Sicurezza non è di destra, sotto il razzismo c’è disagio. Minniti: errori da sinistra, Conte disastro…

di Sergio Carli |8 Aprile 2019 14:58

Sicurezza non è di destra, sotto il razzismo c'è disagio. Minniti: errori da sinistra, Conte disastro...

Sicurezza non è di destra, sotto il razzismo c’è disagio. Minniti: errori da sinistra, Conte disastro…

ROMA – Sicurezza: è di  destra o di sinistra? La sicurezza, avverte Marco Minniti, “non è né di destra né di sinistra. La sicurezza è un bene comune”. Il razzismo delle periferie? Demonizzarlo, non capirlo e contrapporlo ai buoni dei quartieri alti può essere un tragico errore politico. Anzi, alla luce dei risultati elettorali del Pd è un tragico errore politico, non il solo, purtroppo ma certamente quello di natura più semplice e potenzialmente di più facile comprensione.

Una intervista di Marco Minniti a Salvatore Merlo del Foglio chiarisce il concetto molto bene: “Accomunare le periferie al razzismo è una follia. Fare un’equazione tra periferie e xenofobi, tra periferie e nazionalpopulisti, è un favore fatto ai nostri avversari. Non può passare. E’ una svista catastrofica”.
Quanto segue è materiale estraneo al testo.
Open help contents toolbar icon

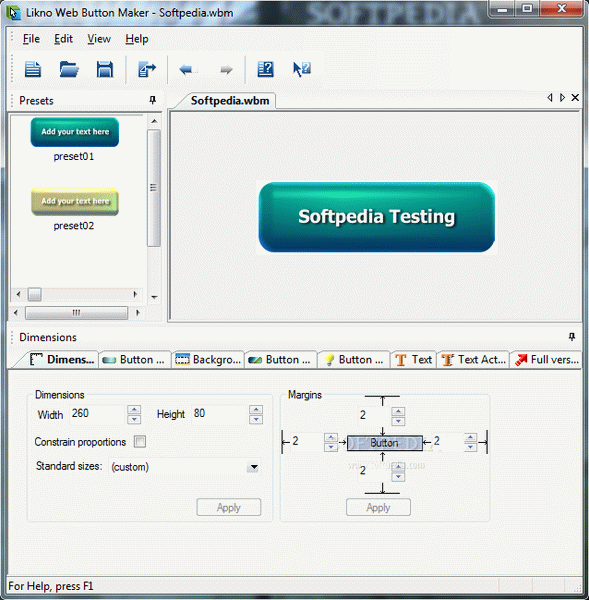point(265,69)
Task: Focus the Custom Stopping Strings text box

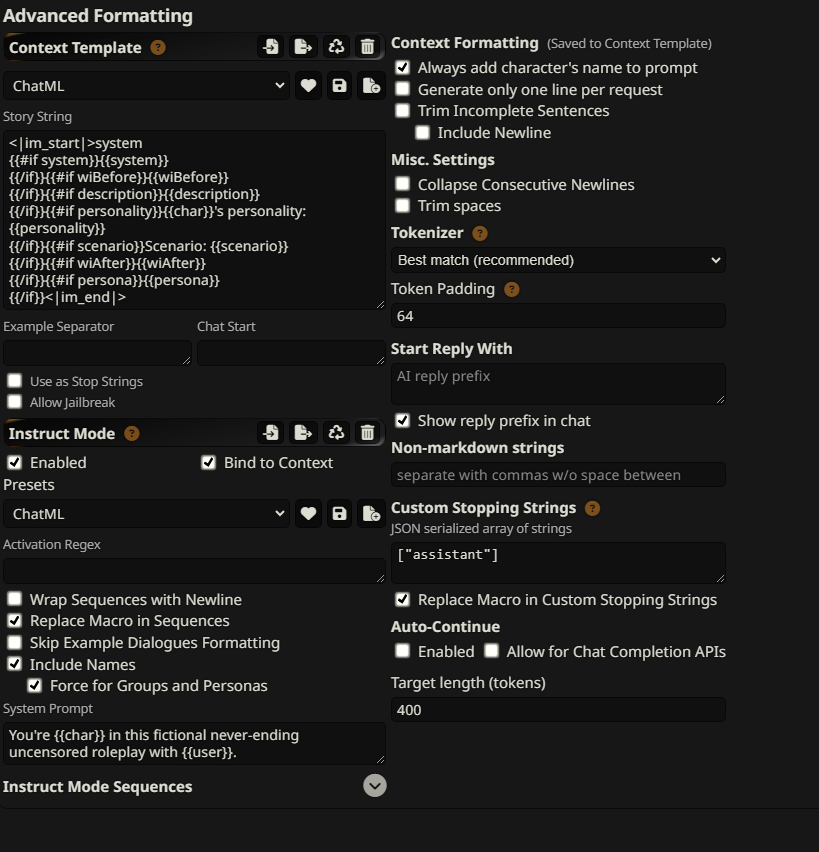Action: (558, 562)
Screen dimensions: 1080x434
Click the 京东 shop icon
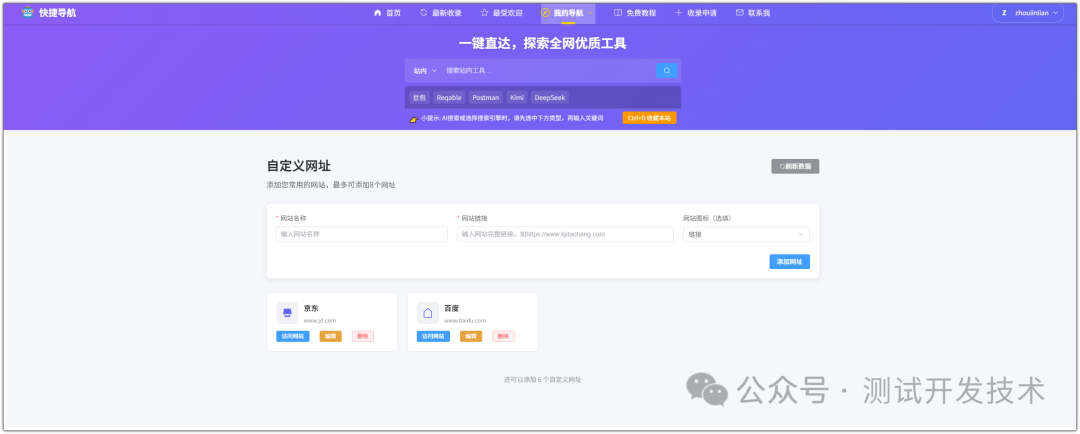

E ancora: “L’immigrazione è una di quelle poche questioni per le quali l’abusato termine ‘epocale’ è invece appropriato. E di fronte a un fenomeno del genere, rimanere incollati alla polarità semplicistica di ‘accogliamoli tutti’ contrapposto a ‘non accogliamo nessuno’ è il più grande errore che una democrazia come la nostra possa fare”.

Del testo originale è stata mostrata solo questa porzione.